▶ Exercise prompt: A word-for-word transcription of all the data is required.

(Dataset items)

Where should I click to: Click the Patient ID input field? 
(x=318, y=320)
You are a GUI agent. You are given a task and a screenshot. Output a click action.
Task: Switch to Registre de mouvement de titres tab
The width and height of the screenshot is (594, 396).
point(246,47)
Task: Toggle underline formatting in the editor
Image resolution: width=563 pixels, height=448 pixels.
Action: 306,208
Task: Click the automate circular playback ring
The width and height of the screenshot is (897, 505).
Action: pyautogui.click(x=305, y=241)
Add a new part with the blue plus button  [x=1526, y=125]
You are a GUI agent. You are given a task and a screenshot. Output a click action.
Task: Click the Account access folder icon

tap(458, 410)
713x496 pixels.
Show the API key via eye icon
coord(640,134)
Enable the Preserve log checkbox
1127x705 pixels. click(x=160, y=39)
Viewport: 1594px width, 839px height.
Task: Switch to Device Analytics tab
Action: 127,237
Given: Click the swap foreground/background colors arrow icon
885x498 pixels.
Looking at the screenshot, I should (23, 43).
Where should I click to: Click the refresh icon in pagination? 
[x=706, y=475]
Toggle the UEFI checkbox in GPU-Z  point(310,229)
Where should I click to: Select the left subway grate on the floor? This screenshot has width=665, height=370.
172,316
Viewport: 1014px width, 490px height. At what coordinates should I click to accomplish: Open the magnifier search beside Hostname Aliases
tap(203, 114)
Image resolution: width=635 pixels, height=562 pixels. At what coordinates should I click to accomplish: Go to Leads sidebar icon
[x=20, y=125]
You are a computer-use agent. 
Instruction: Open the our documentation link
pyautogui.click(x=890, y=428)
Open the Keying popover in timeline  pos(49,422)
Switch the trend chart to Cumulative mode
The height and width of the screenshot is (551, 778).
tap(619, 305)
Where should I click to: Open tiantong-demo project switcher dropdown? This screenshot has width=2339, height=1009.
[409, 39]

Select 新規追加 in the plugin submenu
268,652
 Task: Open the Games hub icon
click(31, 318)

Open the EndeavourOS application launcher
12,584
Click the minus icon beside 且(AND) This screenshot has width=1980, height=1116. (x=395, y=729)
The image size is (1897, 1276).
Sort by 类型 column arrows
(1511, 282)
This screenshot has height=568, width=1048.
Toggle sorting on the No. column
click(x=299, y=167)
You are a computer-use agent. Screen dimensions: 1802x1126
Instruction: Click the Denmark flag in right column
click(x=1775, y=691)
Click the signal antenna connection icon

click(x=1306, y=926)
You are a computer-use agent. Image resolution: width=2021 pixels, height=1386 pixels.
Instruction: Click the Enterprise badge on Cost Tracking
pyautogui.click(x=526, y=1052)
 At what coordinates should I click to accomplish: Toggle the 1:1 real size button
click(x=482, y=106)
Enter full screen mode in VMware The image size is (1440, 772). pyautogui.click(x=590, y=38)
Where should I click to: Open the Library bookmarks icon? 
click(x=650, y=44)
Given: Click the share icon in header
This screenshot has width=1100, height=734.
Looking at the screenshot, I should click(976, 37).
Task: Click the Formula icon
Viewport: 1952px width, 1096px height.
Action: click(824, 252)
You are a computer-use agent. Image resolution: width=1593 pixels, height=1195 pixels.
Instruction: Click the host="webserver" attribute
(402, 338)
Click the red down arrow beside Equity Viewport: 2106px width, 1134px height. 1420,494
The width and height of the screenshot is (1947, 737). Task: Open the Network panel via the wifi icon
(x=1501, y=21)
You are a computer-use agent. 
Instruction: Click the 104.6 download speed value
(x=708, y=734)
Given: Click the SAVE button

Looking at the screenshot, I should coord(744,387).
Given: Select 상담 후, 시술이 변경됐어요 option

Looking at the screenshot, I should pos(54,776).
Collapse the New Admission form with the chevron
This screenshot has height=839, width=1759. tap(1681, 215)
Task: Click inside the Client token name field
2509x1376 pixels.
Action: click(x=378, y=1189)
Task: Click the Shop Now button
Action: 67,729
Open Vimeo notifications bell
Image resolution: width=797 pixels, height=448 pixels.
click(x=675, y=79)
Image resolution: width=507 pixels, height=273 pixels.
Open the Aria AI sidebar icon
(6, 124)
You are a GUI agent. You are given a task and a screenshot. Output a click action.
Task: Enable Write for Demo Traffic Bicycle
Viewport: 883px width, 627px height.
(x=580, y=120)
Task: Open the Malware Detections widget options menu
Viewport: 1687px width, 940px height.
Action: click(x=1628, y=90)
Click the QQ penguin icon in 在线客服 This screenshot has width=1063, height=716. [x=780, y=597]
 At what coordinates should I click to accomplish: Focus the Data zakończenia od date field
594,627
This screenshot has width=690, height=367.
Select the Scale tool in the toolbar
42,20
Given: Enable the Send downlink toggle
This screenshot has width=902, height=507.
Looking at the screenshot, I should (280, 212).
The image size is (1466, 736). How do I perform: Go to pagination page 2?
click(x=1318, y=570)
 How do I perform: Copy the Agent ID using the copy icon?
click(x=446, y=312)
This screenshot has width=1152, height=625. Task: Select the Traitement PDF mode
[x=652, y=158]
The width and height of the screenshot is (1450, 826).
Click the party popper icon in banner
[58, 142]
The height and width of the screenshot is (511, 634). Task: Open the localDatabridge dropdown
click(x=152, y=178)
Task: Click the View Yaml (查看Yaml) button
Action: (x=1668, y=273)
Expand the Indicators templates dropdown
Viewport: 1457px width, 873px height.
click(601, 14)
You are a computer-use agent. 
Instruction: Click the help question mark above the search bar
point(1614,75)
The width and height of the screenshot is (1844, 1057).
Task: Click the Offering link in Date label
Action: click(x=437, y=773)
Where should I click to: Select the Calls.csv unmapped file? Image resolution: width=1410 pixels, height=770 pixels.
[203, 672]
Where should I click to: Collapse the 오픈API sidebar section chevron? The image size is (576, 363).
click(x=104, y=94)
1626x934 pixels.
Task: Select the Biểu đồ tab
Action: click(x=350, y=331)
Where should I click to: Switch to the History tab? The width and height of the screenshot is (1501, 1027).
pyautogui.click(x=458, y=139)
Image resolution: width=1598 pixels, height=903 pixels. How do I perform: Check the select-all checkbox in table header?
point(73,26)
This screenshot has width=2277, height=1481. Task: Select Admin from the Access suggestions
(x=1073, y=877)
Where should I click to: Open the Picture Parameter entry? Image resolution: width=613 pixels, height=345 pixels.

▶ Exercise answer:
Where should I click to: Click the Patient ID input field? 
(x=318, y=320)
You are a GUI agent. You are given a task and a screenshot. Output a click action.
Task: Switch to Registre de mouvement de titres tab
The width and height of the screenshot is (594, 396).
point(246,47)
Task: Toggle underline formatting in the editor
Image resolution: width=563 pixels, height=448 pixels.
Action: 306,208
Task: Click the automate circular playback ring
The width and height of the screenshot is (897, 505).
Action: pyautogui.click(x=305, y=241)
Add a new part with the blue plus button  [x=1526, y=125]
You are a GUI agent. You are given a task and a screenshot. Output a click action.
Task: Click the Account access folder icon

tap(458, 410)
713x496 pixels.
Show the API key via eye icon
coord(640,134)
Enable the Preserve log checkbox
1127x705 pixels. click(x=160, y=39)
Viewport: 1594px width, 839px height.
Task: Switch to Device Analytics tab
Action: 127,237
Given: Click the swap foreground/background colors arrow icon
885x498 pixels.
Looking at the screenshot, I should (23, 43).
Where should I click to: Click the refresh icon in pagination? 
[x=706, y=475]
Toggle the UEFI checkbox in GPU-Z  point(310,229)
Where should I click to: Select the left subway grate on the floor? This screenshot has width=665, height=370.
172,316
Viewport: 1014px width, 490px height. At what coordinates should I click to accomplish: Open the magnifier search beside Hostname Aliases
tap(203, 114)
Image resolution: width=635 pixels, height=562 pixels. At what coordinates should I click to accomplish: Go to Leads sidebar icon
[x=20, y=125]
You are a computer-use agent. 
Instruction: Open the our documentation link
pyautogui.click(x=890, y=428)
Open the Keying popover in timeline  pos(49,422)
Switch the trend chart to Cumulative mode
The height and width of the screenshot is (551, 778).
tap(619, 305)
Where should I click to: Open tiantong-demo project switcher dropdown? This screenshot has width=2339, height=1009.
[409, 39]

Select 新規追加 in the plugin submenu
268,652
 Task: Open the Games hub icon
click(31, 318)

Open the EndeavourOS application launcher
12,584
Click the minus icon beside 且(AND) This screenshot has width=1980, height=1116. (x=395, y=729)
The image size is (1897, 1276).
Sort by 类型 column arrows
(1511, 282)
This screenshot has height=568, width=1048.
Toggle sorting on the No. column
click(x=299, y=167)
You are a computer-use agent. Screen dimensions: 1802x1126
Instruction: Click the Denmark flag in right column
click(x=1775, y=691)
Click the signal antenna connection icon

click(x=1306, y=926)
You are a computer-use agent. Image resolution: width=2021 pixels, height=1386 pixels.
Instruction: Click the Enterprise badge on Cost Tracking
pyautogui.click(x=526, y=1052)
 At what coordinates should I click to accomplish: Toggle the 1:1 real size button
click(x=482, y=106)
Enter full screen mode in VMware The image size is (1440, 772). pyautogui.click(x=590, y=38)
Where should I click to: Open the Library bookmarks icon? 
click(x=650, y=44)
Given: Click the share icon in header
This screenshot has width=1100, height=734.
Looking at the screenshot, I should click(976, 37).
Task: Click the Formula icon
Viewport: 1952px width, 1096px height.
Action: click(824, 252)
You are a computer-use agent. Image resolution: width=1593 pixels, height=1195 pixels.
Instruction: Click the host="webserver" attribute
(402, 338)
Click the red down arrow beside Equity Viewport: 2106px width, 1134px height. 1420,494
The width and height of the screenshot is (1947, 737). Task: Open the Network panel via the wifi icon
(x=1501, y=21)
You are a computer-use agent. 
Instruction: Click the 104.6 download speed value
(x=708, y=734)
Given: Click the SAVE button

Looking at the screenshot, I should coord(744,387).
Given: Select 상담 후, 시술이 변경됐어요 option

Looking at the screenshot, I should pos(54,776).
Collapse the New Admission form with the chevron
This screenshot has height=839, width=1759. tap(1681, 215)
Task: Click inside the Client token name field
2509x1376 pixels.
Action: click(x=378, y=1189)
Task: Click the Shop Now button
Action: 67,729
Open Vimeo notifications bell
Image resolution: width=797 pixels, height=448 pixels.
click(x=675, y=79)
Image resolution: width=507 pixels, height=273 pixels.
Open the Aria AI sidebar icon
(6, 124)
You are a GUI agent. You are given a task and a screenshot. Output a click action.
Task: Enable Write for Demo Traffic Bicycle
Viewport: 883px width, 627px height.
(x=580, y=120)
Task: Open the Malware Detections widget options menu
Viewport: 1687px width, 940px height.
Action: click(x=1628, y=90)
Click the QQ penguin icon in 在线客服 This screenshot has width=1063, height=716. [x=780, y=597]
 At what coordinates should I click to accomplish: Focus the Data zakończenia od date field
594,627
This screenshot has width=690, height=367.
Select the Scale tool in the toolbar
42,20
Given: Enable the Send downlink toggle
This screenshot has width=902, height=507.
Looking at the screenshot, I should (280, 212).
The image size is (1466, 736). How do I perform: Go to pagination page 2?
click(x=1318, y=570)
 How do I perform: Copy the Agent ID using the copy icon?
click(x=446, y=312)
This screenshot has width=1152, height=625. Task: Select the Traitement PDF mode
[x=652, y=158]
The width and height of the screenshot is (1450, 826).
Click the party popper icon in banner
[58, 142]
The height and width of the screenshot is (511, 634). Task: Open the localDatabridge dropdown
click(x=152, y=178)
Task: Click the View Yaml (查看Yaml) button
Action: (x=1668, y=273)
Expand the Indicators templates dropdown
Viewport: 1457px width, 873px height.
click(601, 14)
You are a computer-use agent. 
Instruction: Click the help question mark above the search bar
point(1614,75)
The width and height of the screenshot is (1844, 1057).
Task: Click the Offering link in Date label
Action: click(x=437, y=773)
Where should I click to: Select the Calls.csv unmapped file? Image resolution: width=1410 pixels, height=770 pixels.
[203, 672]
Where should I click to: Collapse the 오픈API sidebar section chevron? The image size is (576, 363).
click(x=104, y=94)
1626x934 pixels.
Task: Select the Biểu đồ tab
Action: click(x=350, y=331)
Where should I click to: Switch to the History tab? The width and height of the screenshot is (1501, 1027).
pyautogui.click(x=458, y=139)
Image resolution: width=1598 pixels, height=903 pixels. How do I perform: Check the select-all checkbox in table header?
point(73,26)
This screenshot has width=2277, height=1481. Task: Select Admin from the Access suggestions
(x=1073, y=877)
Where should I click to: Open the Picture Parameter entry? Image resolution: width=613 pixels, height=345 pixels.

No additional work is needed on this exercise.